シデムシという虫を知っていますか?
虫嫌いな人の背筋をゾゾっとさせるような生態や名前の由来を持つシデムシ。
今回はそんなシデムシのお話です。
シデムシの特徴と生態
シデムシは動物の死体に集まり、それをエサとして暮らしている甲虫です。
一般的にコウチュウ目ハネカクシ上科シデムシ科に属する昆虫の総称として使われています。
名前の由来は死体があると出てくるので死出虫と名付けられたことによるのだそう。
体長は3㎜~3㎝。頭部には大顎が良く発達していて、触角は先端が膨らんでいて、体型は平たく黒っぽいものが多いです。
体型はモンシデムシ類は前胸が丸っこく、中胸~腹部は後方に向かって幅広い台形になっています。
上翅の後ろ端から腹部末端がのぞいていて、多くの個体は光沢があり、黒っぽい上翅に黄色の斑紋を持っています。
ほとんどの種類が死肉を食べたり、死体に繁殖するハエの幼虫を捕食するなど動物の死体に依存した生活を送っていますが、中には動物の糞で繁殖するハエの幼虫を捕食する種類もいます。

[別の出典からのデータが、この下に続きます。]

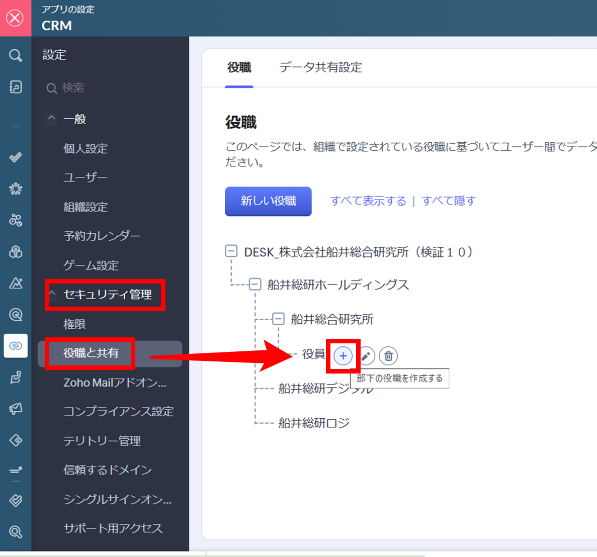Collapse the 船井総合研究所 tree node
The image size is (597, 557).
pos(278,319)
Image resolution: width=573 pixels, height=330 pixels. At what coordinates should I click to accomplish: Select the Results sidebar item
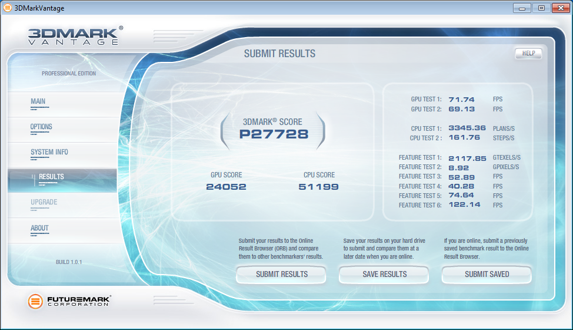(x=52, y=177)
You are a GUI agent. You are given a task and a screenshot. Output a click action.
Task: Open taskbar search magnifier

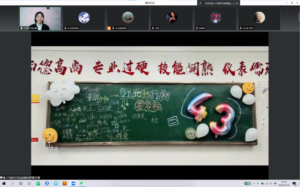coord(13,183)
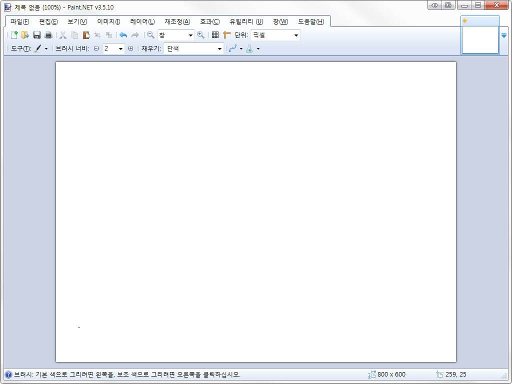
Task: Click the New image icon
Action: [14, 35]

また、死体だけでなくキノコや他の腐敗物に集まっているのも見ることがあります。
シデムシの幼虫の生態
モンシデムシ属に分類されるシデムシは家族での生活をする昆虫で、雌雄のつがいで小鳥やネズミなどの小型の脊椎動物の死体を地中に埋めて肉団子に加工し、これをエサに幼虫を保育します。

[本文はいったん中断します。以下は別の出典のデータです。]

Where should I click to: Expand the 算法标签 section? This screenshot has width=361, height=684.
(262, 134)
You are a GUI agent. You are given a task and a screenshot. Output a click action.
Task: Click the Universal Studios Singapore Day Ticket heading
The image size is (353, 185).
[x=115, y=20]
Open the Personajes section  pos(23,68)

親が子に口移しでエサを与える行動も知られており、ここまで幼虫の世話をする例はコウチュウでは他に見られないと言われています。
種類にもよりますが、シデムシの幼虫は自ら成虫と同じエサを求めて自分で動き回るタイプと、親がある程度の世話をして育てられるタイプの2種類に分けられるようです。
中には蛹になるまで親の保護を受けて育つ種類もいます。
シデムシの臭い
日本に生息しているシデムシの中でも、死体や糞のウジばかりを食べるわけではなく、しかも体色も黒っぽい地味なものではないものもいます。

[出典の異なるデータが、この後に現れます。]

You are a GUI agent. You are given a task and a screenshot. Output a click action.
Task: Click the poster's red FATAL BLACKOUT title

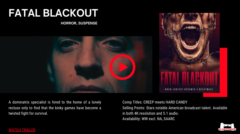tap(189, 79)
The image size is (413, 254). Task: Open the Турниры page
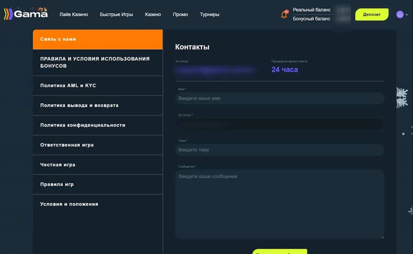210,14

一般的にみられるのはオオヒラタシデムシ、そして日本のシデムシでは最大種と言われるクロシデムシ、背中にオレンジ色の模様が入るツノグロモンシデムシやヨツボシモンシデムシなど。
いろんなシデムシ、全部をひっくるめて臭い!!
食べているものの匂いに関わらず、とにかくシデムシは臭い!と思っていた方がよさそう。
特に素手で捕まえたりしようとすると防衛反応でか臭い液体を出したりすることもあり、この液体はいったんつくとなかなか取り除けないようなので、決して手に取ったりせずに避けた方が良いでしょう。
ビロウドヒラタシデムシ
かなりの臭いや習性があるにも関わらず、随分と高級チックな名前を付けられたシデムシもいるわけで。
ビロウドヒラタシデムシは主に山地に生息してシカやキツネなどの動物の死骸や糞に集まる13~15㎜程度のシデムシ。
中部以北の本州と北海道に分布していて、体色は前胸背部は暗赤色、上翅は黒色、上翅はビロード上で縦隆条が強く盛り上がっています。
クロシデムシ
クロシデムシは体長25~40㎜の日本で一番大きなシデムシ。
触角の先端と手の先の毛がオレンジ色をしていて、体全体にも光沢があり、ちょっとおしゃれなシデムシ。
オオヒラタシデムシ
オオヒラタシデムシは北海道から九州まで分布しているシデムシで、上翅に洗い縦筋がある大型のシデムシです。
体は扁平で平地から山地まで不通に見られる種類。
体長は18~23㎜。発生時期は4~10月デス。
ヨツボシヒラタシデムシ
ヨツボシヒラタシデムシは薄い黄茶色で黒い紋があるシデムシです。
北方系の種類で山地に多く、樹上や林縁の下草上で見られ、蛾の幼虫など他の昆虫を捕らえて食べます。
本州、四国、九州に分布しています。体長は10~15㎜、発生時期は5~8月です。